Probablemente los ex-niños de los castillos buscaban dragones con el nombre del chico popular de la clase, a los que matarían, para rescatar a la princesa, con el nombre de la chica popular de clase. Tardarían en entender que lo mejor que podía pasar es que los dragones y las princesas se fueran juntos, y que ellos se dedicaran a buscar princesas que habían hecho sus castillos esperando a príncipes con nombre del chico popular de clase,...

Cuando aparecieron las casas antiguas en medio de la montaña, nos imaginábamos como intelectuales incomprendidos, que lejos de todo el ruido de la banalidad generalizada nos dedicábamos a la reflexión, a la lectura, a la filosofía. Las chicas dejaban de ser princesas, y se convertían en la idea intangible de un rayo de luna que se cuela entre las ramas de un bosque y, por un segundo, te da la sensación de estar viéndola a ella, que es Ella. A base de desengaños hemos rechazado la posibilidad de que esa persona exista, por lo menos cerca de nosotros, y nos subimos a los árboles a buscarla. Los sentidos se agudizan, y la casa ya no es solo una casa, es el olor a tierra mojada, a lluvia; es el tacto de una mesa de madera; es el sonido de una hoja seca que cruje bajo nuestras pisadas.

Acabas abandonando los edificios y te quedas tirado en la hierba, acariciando la cabeza que tienes sobre el pecho y que huele a tomillo. Evitas preguntas, evitas confesiones. Sólo saboreas la sensación presente. Esa sensación que no sabes de dónde viene exáctamente, pero da igual. Serán las nubes en el cielo, serán sus pechos contra tu estómago. Empiezas a entender la figura femenina como algo tan tangible como la arena de la playa, dependerá de cómo quieras tocarla para sentir algo o nada. Se concreta en unos labios, en un cuello, en unas piernas,... Pierde la magia de lo etéreo e informe, que recuerda más a un ángel que a una mujer.

Aunque fui deambulando por estos sitios me inventé mi rincón lejos de tan lícitas utopías. Me alojaba en un ático, sin paredes, sólo ventanales. Por el que se veía un París decimonónico cubierto por un cielo plomizamente europeo. Ahí me llevé a mi amores aunque no lo supieran. Se quedaban dormidas sobre una cama deshecha con sábanas blancas que reflejaban el gris del cielo. Jugaba con ellas, con sus miradas, con sus sonrisas, con las complicidades.

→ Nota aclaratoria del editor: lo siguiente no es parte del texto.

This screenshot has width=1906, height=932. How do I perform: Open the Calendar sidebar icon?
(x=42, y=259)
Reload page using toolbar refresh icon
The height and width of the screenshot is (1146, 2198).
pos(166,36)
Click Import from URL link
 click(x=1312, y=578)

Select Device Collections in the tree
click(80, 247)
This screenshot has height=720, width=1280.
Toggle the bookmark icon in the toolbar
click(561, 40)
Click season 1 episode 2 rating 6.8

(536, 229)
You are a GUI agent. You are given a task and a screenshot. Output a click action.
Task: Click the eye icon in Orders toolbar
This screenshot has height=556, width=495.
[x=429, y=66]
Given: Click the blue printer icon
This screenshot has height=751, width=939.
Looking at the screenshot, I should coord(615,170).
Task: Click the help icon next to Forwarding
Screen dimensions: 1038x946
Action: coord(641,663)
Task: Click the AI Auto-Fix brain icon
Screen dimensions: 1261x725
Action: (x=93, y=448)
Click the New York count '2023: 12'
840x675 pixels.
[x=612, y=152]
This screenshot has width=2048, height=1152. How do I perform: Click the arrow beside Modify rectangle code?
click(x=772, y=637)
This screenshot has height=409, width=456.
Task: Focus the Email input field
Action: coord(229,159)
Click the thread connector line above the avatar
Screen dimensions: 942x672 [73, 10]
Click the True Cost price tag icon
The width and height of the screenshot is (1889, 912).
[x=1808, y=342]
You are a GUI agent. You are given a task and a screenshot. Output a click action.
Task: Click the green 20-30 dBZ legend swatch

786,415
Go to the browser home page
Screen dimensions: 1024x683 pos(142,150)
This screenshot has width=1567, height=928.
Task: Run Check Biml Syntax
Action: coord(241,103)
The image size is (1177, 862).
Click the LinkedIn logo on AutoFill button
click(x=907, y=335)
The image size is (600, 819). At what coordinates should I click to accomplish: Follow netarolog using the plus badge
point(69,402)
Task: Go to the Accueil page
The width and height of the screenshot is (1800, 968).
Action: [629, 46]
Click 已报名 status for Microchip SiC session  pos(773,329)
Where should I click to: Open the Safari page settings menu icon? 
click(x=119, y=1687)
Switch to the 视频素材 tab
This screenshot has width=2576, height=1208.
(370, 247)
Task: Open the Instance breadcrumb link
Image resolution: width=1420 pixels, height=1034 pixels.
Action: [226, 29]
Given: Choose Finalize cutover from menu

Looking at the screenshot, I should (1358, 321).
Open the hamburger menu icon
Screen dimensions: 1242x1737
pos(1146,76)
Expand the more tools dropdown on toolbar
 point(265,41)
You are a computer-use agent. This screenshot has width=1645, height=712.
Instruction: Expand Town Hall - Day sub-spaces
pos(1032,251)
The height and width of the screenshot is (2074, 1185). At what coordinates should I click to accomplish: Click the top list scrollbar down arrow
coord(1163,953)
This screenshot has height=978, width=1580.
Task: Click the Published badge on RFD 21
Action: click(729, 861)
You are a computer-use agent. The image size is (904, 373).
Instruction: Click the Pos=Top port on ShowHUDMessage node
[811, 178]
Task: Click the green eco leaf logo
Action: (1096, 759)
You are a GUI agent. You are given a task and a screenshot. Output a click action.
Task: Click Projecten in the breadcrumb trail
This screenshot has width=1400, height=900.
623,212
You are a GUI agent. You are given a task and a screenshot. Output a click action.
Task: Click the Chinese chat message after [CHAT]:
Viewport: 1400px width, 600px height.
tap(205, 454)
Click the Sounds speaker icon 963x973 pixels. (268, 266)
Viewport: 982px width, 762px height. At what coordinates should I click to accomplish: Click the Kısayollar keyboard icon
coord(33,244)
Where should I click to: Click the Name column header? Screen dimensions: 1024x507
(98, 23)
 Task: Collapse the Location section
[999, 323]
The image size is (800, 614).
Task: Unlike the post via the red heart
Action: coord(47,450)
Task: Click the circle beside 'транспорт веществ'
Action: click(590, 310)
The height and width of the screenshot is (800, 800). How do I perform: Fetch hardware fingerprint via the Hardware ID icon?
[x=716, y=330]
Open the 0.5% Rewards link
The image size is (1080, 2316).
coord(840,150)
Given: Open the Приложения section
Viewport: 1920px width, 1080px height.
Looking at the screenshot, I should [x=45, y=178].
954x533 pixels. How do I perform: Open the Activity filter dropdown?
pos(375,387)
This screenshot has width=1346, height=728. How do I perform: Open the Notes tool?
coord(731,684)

Escuchaba música, solía sonar Elliott Smith o Jeff Buckley o The Elected, o alguna guitarra que derramara un poco de melancolía para darle a la habitación un tono de novela o de película.

Ahora, a punto de claudicar y cerrar mi ático, me he creído que la vida empieza cuando se pone el sol, porque antes sólo hay trabajo, rutina y tedio. Y es cuando se pone el sol y las familias se duermen que me bajo a un bar oscuro y sordido en el que las mujeres fuman y los hombres llevan sombrero. Todos visten como en los años 30, y al final del bar hay un pianista borracho que se pasa todas las noches tocando canciones de Coltrane a un ritmo frenético. Los vapores del alcohol son suficientes como para marear a cualquiera que entre. Los personajes que frecuentan el lugar, con un toque entre Humphrey Bogart en Casablanca y Mickey Rourke en Sin City, me son tan ajenos como inaccesibles, quizá porque sienta que no tengo nada que ver con ellos, quizá porque me gustaría ser como ellos.
Entre faldas se me acercan unas piernas que traen a una mujer más sensual que intersante. Y abdico en mi búsqueda de un rayo de luna, de el olor a hierba, de la princesa. Sólo huele a sudor, las sábanas se pegan, y nunca apetece quedarse a desayunar.